No digo que nosotros —la AED— hubiésemos previsto la revolución egipcia, que se desencadenaría tres semanas después, pero presentíamos claramente que 2011 se presentaba cargado de amenazas para los cristianos en Egipto.

Por esa razón habíamos previsto comunicarnos mucho más con ese país, y también por eso estaba yo a punto de tomar el avión para El Cairo, con idea de estar allí, junto a nuestros hermanos, justo un año después de la masacre de Nag Hammadi (Alto Egipto) donde seis coptos habían muerto, abatidos por los disparos, al salir de la misa de Navidad, el 6 de enero de 2010. Simplemente, no podía imaginar que nuestros pronósticos se iban a cumplir tan pronto y de una manera tan dramática.

Tres días más tarde, estaba en Egipto con algunos colaboradores de la AED. En el país no se habla más que del atentado. Bajo la impresión y exasperados por la falta de protección de las autoridades egipcias, a pesar de las amenazas permanentes de que son objeto, los cristianos no están sorprendidos, desgraciadamente ya están acostumbrados al clima creciente de violencia.

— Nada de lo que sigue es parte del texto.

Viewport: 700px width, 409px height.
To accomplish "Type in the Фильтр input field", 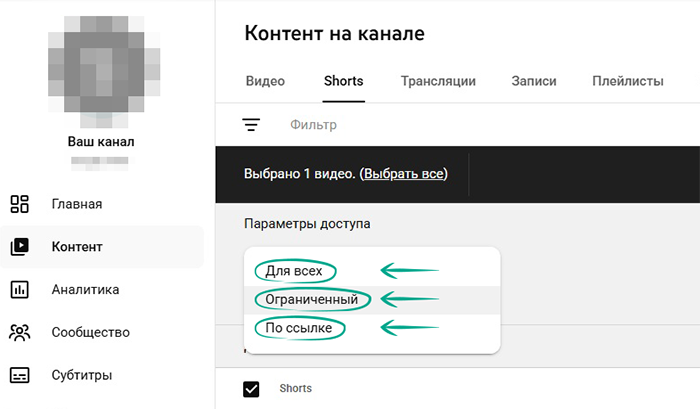I will coord(400,125).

Al acudir a la misa de Navidad, que en oriente se celebra en la fiesta de la Epifanía, no podemos evitar sentirnos algo pusilánimes. Llegamos temprano para encontrar sitio, pero también para no quedarnos cerca de las puertas, no sea que...

 

 

«En diez años, ya no habrá cristianos»

 

La palabra «copto» es una deformación del griego aegyptius que designaba a Egipto. Todavía hoy, los coptos están apegados a sus raíces históricas, afirman ser descendientes de los antiguos egipcios del tiempo de los faraones, y piensan que ellos son «los verdaderos egipcios».

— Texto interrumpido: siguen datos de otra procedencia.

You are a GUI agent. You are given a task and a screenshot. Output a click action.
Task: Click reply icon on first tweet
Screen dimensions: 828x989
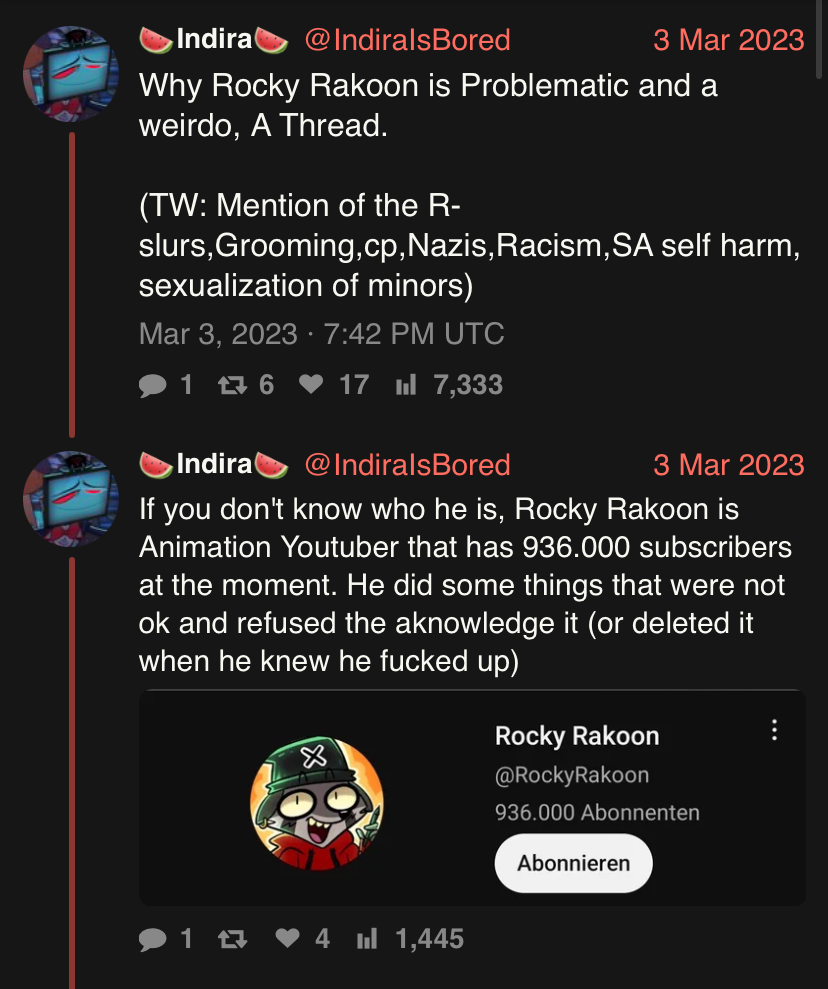152,385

Sin embargo, sin ser calificados como ciudadanos de segunda categoría, se ve claramente que se sienten cada vez más como extranjeros en su propio país. Todo está dispuesto, a través de mil y un detalles de la vida cotidiana, para recordárselo. Hay que reconocer que son una minoría con un hándicap mayor a los ojos de la población egipcia: ¡son cristianos!

Es muy difícil disponer de cifras coherentes sobre el número de cristianos en Egipto. La mayor parte son ortodoxos, y la Iglesia ortodoxa reivindica entre el 15 y el 20% de la población del país, basándose en los registros parroquiales. El gobierno, por su parte, estima que son entre el 2 y el 3%... Las cifras hablan por sí solas.

Parecería que en realidad —y el condicional es indispensable— los coptos representarían el 10% de la población egipcia, es decir, ocho millones de fieles. En cuanto a los coptos católicos, sucede otro tanto, pero el orden de magnitud no es el mismo: las estimaciones varían entre 150 y 250.000 personas, y la cifra media de 200.000 parece bastante cercana a la realidad, es decir, el 2,5% de los cristianos y el 0,25% de la población total del país.

La Iglesia ortodoxa egipcia no ha reconocido el concilio de Calcedonia de 451 (condena del monofisismo). Entre otras explicaciones, la separación sería ante todo el resultado de malentendidos semánticos (se decía lo mismo, pero de modo diferente) y sobre todo de consideraciones políticas: Alejandría habría recibido mal su pase a segundo patriarcado en beneficio de Constantinopla, cuando la residencia imperial romana pasó a esta ciudad en el siglo IV. El argumento está un tanto alejado del Evangelio, pero ¿es que no nos parecemos a los actores de esta historia?